We hypothesized that the observed phenotypic changes in D. simulans depended on the directional selection of alleles of consistent loci across the ten populations, while most of the genome evolves under neutrality. Allele frequencies at the selected loci should therefore consistently change across all populations, allowing us to statistically distinguish them from randomly evolving loci (Fig. 2A). We sequenced the genomes of the populations of evolved (generation 25 and generation 50) and unevolved (generation 0) flies, identifying 5,127,840 high-quality variants distributed across all chromosomes. Pairwise identity-by-state analysis indicated that as the number of generations increased, the proportions of shared alleles decreased, both between time points and between pairs of populations (left-to-right and top-to-bottom, respectively, in Fig. 2B).

Dynamic directional selection of allele frequencies during experimental evolution.

A Schematic of the analysis. B Identity-by-state analysis. The heatmap depicts the proportion of shared alleles between populations, with values ranging from 0.8 (blue, lowest shared proportion) to 1 (red, identical alleles). C,D Manhattan plot showing the probability of allele frequency changes between C generations 0 and 25, and D generations 0 and 50. Top panel shows the results of the CMH test; orange dots indicate significant variants at a threshold of -log10(p) ≥40, a conservative approximation of the top 0.000005% simulated SNPs under neutrality (Fig. S1B). Bottom panel shows the absolute log-Bayes factors estimated by Bait-ER; orange dots indicate significant variants at the conservative threshold log(0.99/0.01). Raw data in Data S2. E Circular plots illustrating overlap of predicted genomic regions under directional selection between the two statistical approaches at generation 25 (left) and generation 50 (middle), or between generation 25 and 50 (right). Raw data in Data S3.
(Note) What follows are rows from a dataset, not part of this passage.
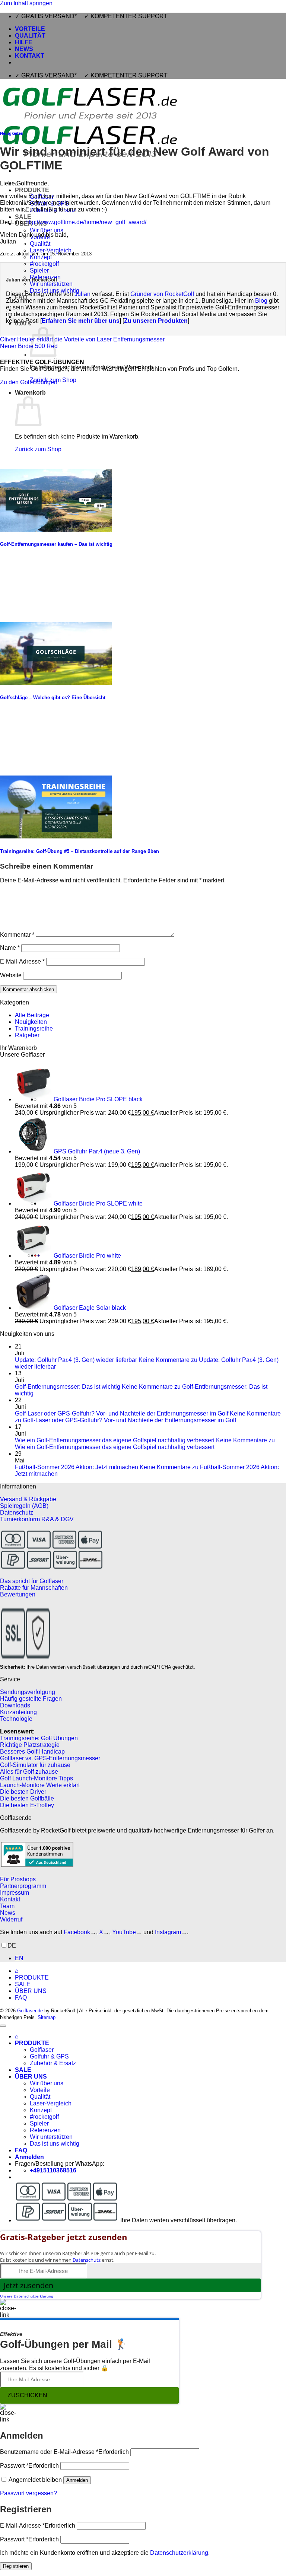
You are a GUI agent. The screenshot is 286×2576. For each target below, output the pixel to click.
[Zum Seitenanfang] (3, 2026)
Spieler (39, 270)
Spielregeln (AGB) (24, 1506)
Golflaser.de (30, 2010)
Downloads (15, 1705)
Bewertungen (17, 1594)
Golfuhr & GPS (49, 2056)
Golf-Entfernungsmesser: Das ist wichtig (67, 1386)
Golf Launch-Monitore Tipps (36, 1778)
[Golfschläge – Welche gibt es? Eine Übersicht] (56, 683)
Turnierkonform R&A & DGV (37, 1519)
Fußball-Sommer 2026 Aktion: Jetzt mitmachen (76, 1467)
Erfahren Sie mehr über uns (81, 321)
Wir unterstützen (51, 284)
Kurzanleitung (18, 1712)
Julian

To identify the selected genetic variants underlying the phenotypic adaptation, we analysed the genome-wide allele frequency changes both between generations 0 and 25, and between generations 0 and 50, across all populations. The identification of significant changes in frequency is non-trivial, and many methods have been developed (Vlachos, et al. 2019; Kojima, et al. 2020; Barata, et al. 2023). We therefore assessed the significance of frequency changes using two complementary approaches: the Cochran–Mantel–Haenszel (CMH) test (Cochran 1954; Mantel and Haenszel 1959), a widely-used method that tests for allele frequency changes between two time points, and Bait-ER (Barata, et al. 2023), a Bayesian method that tests for selection while explicitly modelling genetic drift. Both tests identified large portions of the genome under positive selection at generation 25 and 50 (Fig. 2C,D). The majority of prominent peaks were found by both methods and across time points (Fig. 2E).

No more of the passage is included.